I've gained about 16-18 lbs but the gain comes in waves. I gained very little through most of first trimester then like 8 lbs in a month then nothing for the next month then about 8 lbs again. I know we are actually supposed to gain weight and fully expect to gain even more before all is said and done, but it's weird to see those numbers on the scale as I have been the same weight for quite a long time. Trying not to think too much about the part where I try to get back down to where I was before (hoping breastfeeding will just magically take care of most of it! :haha:)

I had started sleeping terribly a couple weeks ago - lots of back and shoulder pain since I wasn't used to being on my sides (I was a tummy sleeper) even though I was stacking pillows in all sorts of different positions to help me out. But my husband bought me one of those maternity body pillows, and I was surprised what a difference it made. I have actually slept well for the past few nights since I started using it. The fitful sleeping will probably come back as I get bigger in third tri but at least I can enjoy some more rest a little bit longer!


----------



## Heather.1987

.


----------



## Kalabear

Sorry your under the weather again Hope! But I am glad baby is healthy! :hugs:

I have gained about 16-18 lbs. total. I lost some in the first trimester but the doctor feels pretty good about the weight gain. I went a little crazy eating when we moved home because I was so happy to be around Western food again! haha! 

Happy V-day everyone! I had my doctor's appt. on my baby's V-day. He was doing great and kicking for the doctor haha! I love hearing the heartbeat! :happydance: 

Sleep has been very strange and a bit uncomfortable but my pregnancy pillow is a life saver!


----------



## halullat

I'm really late in joining but am due on the 31st December but never saw this thread! So relieved to have made it to the 24 week mark! x


----------



## Kalabear

Welcome halullat! :flower: Happy V-day!!! I was so excited/relieved as well!


----------



## halullat

Thank you! I'm trying to let myself get excited now but still feel so scared that it will go wrong, but we have managed to buy our first couple of bits despite my panicking! x


----------



## halullat

And congratulations on your V-day too! x


----------



## Heather.1987

.


----------



## FTMommy01

Welcome!

So I had my OB appointment today, ive still only gained 3lbs total :growlmad: The one time I actually want to gain weight and I cant! My doctor wasnt concerned at all and said the baby is still growing fine, and im sure it will catch up with me so I guess I will just wait and see! All else is good, I go back in October for my gestational diabetes test my rogram shot and my pertussis shot...joy! :haha:


----------



## Heather.1987

.


----------



## pipsbabybean

I have to ring n book in Sunday for mine :(


----------



## Hope115

Welcome halullat!!! Do u know if u are having a boy or girl? Or staying team yellow? On our first page we r keepig track of the genders m due dates :) yay another inbetweener :)!!!!

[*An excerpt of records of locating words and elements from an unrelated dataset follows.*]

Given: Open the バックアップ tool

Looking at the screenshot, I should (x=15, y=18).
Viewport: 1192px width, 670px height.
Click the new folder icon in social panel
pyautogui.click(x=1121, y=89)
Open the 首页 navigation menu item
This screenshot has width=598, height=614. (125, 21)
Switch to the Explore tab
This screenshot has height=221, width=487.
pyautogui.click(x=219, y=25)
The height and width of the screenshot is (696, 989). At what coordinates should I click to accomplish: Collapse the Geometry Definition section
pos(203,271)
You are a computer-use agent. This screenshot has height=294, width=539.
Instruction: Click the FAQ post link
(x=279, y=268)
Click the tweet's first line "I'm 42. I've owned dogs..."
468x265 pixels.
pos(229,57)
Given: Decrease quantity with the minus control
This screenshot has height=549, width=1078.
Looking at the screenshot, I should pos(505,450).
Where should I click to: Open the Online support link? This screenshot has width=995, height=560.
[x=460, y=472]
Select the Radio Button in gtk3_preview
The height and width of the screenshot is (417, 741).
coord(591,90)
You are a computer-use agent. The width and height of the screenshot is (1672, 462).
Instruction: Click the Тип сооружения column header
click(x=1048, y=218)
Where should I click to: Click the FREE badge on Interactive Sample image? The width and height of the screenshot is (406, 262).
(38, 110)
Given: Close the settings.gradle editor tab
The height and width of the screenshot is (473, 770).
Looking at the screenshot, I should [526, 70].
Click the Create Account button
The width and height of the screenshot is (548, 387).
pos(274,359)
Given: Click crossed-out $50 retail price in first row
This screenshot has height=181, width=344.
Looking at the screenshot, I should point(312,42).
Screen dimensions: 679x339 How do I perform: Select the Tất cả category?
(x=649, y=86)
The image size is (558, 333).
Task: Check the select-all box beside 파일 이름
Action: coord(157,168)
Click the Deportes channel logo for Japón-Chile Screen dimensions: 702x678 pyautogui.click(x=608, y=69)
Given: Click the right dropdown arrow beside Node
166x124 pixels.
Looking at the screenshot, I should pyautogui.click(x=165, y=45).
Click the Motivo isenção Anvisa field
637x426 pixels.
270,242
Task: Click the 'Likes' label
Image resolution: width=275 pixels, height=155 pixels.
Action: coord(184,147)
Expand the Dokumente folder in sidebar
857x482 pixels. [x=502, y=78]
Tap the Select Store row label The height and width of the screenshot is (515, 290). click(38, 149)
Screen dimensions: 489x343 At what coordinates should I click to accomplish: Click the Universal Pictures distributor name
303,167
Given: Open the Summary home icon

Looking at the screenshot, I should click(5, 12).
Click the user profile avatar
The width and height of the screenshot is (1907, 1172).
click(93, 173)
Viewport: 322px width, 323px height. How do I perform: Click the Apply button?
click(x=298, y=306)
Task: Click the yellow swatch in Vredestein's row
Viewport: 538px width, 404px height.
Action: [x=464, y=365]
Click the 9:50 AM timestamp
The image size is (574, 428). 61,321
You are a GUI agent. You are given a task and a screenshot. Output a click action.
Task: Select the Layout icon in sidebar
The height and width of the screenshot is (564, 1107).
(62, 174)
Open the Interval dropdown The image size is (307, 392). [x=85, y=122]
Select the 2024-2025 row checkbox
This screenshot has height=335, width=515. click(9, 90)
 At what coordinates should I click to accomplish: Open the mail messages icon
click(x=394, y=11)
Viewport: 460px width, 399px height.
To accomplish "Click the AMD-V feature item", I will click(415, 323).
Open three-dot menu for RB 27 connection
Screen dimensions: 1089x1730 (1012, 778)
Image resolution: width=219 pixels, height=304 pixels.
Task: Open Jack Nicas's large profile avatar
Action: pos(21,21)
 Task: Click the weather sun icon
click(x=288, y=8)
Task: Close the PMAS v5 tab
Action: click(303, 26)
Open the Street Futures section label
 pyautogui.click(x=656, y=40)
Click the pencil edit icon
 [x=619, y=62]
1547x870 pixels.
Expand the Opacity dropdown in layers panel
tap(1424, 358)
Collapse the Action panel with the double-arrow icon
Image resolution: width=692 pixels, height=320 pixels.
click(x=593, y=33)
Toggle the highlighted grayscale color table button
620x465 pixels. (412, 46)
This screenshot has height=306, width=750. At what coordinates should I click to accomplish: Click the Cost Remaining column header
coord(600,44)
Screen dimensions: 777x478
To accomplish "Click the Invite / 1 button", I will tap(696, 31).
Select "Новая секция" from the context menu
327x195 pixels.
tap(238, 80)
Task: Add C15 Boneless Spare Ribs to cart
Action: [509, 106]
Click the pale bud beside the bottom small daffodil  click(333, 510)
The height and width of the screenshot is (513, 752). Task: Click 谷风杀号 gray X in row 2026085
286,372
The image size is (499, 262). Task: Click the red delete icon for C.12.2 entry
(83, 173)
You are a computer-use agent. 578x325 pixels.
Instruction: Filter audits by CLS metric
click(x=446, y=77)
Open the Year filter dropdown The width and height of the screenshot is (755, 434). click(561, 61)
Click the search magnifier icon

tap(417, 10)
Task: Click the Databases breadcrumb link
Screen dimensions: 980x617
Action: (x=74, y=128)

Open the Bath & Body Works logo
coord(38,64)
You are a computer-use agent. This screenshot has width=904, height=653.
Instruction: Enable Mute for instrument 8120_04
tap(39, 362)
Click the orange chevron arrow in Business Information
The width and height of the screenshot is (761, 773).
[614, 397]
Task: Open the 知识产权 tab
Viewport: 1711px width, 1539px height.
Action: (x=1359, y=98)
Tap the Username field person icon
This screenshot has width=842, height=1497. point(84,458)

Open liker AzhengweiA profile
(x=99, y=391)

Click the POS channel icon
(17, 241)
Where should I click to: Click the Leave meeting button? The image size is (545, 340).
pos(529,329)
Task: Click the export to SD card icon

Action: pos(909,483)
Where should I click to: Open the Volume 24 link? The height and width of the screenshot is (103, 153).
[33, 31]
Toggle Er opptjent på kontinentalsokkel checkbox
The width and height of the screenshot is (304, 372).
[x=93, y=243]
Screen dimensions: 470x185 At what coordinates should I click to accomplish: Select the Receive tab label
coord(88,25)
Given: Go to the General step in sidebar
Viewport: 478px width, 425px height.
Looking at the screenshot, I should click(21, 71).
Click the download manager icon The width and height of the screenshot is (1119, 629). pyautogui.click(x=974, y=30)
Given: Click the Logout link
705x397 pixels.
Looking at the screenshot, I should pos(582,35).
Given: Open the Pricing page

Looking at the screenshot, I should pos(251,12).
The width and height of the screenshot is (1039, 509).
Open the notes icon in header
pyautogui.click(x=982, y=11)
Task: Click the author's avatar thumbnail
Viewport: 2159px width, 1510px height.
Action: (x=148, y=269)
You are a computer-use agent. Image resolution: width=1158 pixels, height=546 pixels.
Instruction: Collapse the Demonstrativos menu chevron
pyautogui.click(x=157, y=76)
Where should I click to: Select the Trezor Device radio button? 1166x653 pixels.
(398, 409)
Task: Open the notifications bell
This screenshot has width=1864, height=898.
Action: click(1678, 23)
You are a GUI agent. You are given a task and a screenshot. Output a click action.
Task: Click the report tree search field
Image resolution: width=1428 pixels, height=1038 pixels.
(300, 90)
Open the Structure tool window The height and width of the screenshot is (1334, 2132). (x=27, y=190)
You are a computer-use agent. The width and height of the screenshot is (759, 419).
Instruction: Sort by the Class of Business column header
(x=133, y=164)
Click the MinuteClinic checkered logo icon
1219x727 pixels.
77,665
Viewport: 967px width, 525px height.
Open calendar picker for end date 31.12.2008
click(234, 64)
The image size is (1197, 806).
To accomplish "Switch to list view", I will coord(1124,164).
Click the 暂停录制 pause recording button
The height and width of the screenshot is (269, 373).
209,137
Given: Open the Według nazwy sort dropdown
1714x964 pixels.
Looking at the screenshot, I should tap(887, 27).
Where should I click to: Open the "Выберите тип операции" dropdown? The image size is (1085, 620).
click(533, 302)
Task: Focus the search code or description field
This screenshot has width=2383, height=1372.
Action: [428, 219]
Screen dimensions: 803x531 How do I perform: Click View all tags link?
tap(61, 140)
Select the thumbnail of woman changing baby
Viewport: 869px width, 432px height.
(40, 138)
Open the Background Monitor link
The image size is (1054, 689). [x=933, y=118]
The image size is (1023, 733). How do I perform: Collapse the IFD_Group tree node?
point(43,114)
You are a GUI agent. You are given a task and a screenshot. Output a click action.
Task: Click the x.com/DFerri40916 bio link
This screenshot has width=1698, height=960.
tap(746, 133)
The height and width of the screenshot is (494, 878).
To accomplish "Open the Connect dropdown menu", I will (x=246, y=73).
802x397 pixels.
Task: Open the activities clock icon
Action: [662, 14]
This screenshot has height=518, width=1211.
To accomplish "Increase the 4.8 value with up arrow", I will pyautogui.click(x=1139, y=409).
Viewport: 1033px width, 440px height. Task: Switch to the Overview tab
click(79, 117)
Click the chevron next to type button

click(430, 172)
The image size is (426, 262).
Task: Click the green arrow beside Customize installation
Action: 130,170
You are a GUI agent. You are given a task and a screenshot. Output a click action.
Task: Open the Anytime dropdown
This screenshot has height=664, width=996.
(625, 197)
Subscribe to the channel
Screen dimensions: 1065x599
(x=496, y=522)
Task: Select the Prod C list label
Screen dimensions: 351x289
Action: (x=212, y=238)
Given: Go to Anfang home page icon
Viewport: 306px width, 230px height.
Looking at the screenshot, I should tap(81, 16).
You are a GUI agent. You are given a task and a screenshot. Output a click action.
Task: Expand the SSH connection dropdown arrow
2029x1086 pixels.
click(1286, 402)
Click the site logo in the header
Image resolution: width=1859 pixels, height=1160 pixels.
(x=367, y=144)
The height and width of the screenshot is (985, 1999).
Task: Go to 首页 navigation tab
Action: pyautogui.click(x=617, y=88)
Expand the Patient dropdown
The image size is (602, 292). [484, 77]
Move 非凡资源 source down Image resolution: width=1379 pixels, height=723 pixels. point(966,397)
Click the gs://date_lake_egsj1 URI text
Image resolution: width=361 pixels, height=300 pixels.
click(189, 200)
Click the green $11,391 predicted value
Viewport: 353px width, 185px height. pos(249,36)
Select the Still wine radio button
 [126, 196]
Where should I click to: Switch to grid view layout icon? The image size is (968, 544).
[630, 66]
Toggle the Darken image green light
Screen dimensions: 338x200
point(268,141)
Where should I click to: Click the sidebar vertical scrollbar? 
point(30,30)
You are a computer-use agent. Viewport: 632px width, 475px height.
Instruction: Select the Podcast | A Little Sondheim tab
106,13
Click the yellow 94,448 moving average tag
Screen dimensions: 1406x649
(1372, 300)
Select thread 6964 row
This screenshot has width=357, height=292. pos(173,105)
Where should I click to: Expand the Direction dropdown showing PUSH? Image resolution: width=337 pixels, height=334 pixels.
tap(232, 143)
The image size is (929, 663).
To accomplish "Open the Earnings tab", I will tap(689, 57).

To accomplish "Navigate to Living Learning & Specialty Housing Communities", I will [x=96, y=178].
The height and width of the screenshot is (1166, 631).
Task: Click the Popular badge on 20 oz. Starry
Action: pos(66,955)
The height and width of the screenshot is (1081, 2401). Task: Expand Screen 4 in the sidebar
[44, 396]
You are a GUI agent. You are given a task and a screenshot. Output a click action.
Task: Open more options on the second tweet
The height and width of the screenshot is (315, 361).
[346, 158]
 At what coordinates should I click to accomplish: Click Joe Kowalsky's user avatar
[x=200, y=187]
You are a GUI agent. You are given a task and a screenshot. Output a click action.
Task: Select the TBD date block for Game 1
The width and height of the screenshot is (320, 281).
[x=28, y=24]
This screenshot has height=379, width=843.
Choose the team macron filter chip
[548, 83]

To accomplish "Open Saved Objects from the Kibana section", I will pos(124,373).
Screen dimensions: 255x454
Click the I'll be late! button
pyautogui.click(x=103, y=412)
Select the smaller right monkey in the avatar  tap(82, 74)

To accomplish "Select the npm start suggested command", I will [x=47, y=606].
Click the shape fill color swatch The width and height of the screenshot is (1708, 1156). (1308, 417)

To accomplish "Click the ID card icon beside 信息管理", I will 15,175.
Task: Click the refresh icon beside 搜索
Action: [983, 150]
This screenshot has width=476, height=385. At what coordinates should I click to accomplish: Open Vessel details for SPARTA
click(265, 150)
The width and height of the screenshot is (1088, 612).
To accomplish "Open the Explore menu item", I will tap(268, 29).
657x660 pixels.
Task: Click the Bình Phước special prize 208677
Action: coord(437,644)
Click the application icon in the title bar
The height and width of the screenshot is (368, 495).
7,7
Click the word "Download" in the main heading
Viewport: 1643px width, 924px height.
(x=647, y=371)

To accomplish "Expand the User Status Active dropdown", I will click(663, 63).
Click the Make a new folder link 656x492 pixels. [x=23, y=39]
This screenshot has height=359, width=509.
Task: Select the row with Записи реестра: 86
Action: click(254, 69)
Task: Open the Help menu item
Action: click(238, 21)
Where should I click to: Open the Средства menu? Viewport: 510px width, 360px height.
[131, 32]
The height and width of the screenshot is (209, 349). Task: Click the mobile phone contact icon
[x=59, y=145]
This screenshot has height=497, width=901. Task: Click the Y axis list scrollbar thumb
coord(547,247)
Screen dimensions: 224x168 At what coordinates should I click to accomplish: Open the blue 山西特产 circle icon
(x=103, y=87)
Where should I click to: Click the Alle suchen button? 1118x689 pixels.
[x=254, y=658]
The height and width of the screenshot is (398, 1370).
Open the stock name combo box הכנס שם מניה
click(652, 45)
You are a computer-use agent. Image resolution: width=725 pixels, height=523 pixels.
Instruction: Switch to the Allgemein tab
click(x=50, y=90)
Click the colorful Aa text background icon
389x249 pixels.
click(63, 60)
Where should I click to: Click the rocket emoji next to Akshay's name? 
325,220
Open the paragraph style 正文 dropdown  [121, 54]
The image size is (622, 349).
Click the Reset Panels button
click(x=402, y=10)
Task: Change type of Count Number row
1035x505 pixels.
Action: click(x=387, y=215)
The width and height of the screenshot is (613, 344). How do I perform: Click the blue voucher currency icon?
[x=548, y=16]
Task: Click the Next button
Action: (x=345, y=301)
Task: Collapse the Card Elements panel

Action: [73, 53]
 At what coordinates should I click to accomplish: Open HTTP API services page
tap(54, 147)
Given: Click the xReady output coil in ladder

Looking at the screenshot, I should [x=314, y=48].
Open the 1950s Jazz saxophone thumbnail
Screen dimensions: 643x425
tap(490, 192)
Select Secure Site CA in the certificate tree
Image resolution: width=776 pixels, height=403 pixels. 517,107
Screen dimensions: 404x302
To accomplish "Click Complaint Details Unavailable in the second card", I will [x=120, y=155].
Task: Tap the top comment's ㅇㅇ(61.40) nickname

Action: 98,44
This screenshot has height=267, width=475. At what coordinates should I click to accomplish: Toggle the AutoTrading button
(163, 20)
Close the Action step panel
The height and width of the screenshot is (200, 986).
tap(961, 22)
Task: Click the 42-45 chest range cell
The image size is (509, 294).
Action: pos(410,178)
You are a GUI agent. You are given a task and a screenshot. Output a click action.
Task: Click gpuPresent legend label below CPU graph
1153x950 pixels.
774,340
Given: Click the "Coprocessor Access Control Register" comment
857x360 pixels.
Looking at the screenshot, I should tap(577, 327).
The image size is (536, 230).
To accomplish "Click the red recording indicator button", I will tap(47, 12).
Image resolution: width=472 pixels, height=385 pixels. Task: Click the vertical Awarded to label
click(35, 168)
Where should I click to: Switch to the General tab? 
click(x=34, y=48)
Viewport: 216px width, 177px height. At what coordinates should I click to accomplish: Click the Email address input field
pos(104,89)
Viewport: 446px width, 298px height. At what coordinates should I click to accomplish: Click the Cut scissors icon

I just made my glucose test appointment today- they dont me to do it till 28 weeks- and i also made a peditrition interview appoitment for this saturday. Since we will only be here for the first four months after baby im basically picking a PCP based on how they do their circumcisions- ( ps USA girl here and getting one becuz my hubby is circ'd and wants his son to be circ'd too and seeing them done all the time im comfortable with the preocedure). Then once we find out where we are moving for the long haul- ill pick our permenant PCP.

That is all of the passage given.